朝、いつものようにタマと朝食後のティータイムを楽しんでいたところ、ルーベルトがこんな事を言い出した。




「陛下、ドラーフェ様が主催する夜会が明日行われるのですが、どういたしましょう?」

「……ふむ、あの老いぼれの夜会は明日だったか」

そういえばそんな事もあった気がしたなと考えながら、我輩はティーカップに口をつける。タマの飲み物もフーフーして冷ましてやった我輩は、炎帝と呼ばれるドラゴンの老いぼれを頭に思い描いた。酒と黄金しか頭にないジジイだ。

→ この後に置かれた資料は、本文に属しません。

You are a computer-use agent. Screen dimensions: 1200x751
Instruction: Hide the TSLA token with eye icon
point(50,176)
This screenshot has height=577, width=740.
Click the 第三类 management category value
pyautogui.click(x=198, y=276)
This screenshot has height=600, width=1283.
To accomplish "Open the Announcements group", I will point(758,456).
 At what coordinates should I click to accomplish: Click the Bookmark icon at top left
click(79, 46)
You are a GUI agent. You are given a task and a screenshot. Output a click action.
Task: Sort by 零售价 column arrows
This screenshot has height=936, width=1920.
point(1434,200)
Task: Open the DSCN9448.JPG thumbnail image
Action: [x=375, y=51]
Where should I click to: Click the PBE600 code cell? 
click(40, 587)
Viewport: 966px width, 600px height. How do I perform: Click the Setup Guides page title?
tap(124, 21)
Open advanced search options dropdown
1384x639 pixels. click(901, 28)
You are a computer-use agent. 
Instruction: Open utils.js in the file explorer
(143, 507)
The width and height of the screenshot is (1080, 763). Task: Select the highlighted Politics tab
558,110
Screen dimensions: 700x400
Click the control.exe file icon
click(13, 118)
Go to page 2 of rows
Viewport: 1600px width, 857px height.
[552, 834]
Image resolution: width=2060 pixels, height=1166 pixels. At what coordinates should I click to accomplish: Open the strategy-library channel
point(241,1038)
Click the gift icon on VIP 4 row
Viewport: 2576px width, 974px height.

「そこまで遠くありませんし、明日の公務を終えてからでも」

「行かぬ」

「……」

「……」




我輩の自室に、タマが飲み物をフーフーして冷ます音だけが響いた。




「な、何を言っておられるのですか!ドラーフェ様は陛下をいたく気に入っておられます!顔を見せねば怒ってワンド盆地が火の海になりますよ!?」

「その程度、我輩の魔法で食い止められる。我輩が出掛けたらタマが一人になるだろう。タマが寂しさのあまり死んだらどうする」

「ご心配なく。タマ様のお世話は私が代行します。ついでにタマ様の添い寝も私が行いますので、心置きなく夜会を楽しんできてください」

「余計に行きたくなくなったわ!」

『******?』

どうしたの?とでもいうかのように、タマが我輩を見上げながら首を傾げる。

こんな可愛いタマをルーベルトに預ける?そんな事、この魔王である我輩が許す訳がない。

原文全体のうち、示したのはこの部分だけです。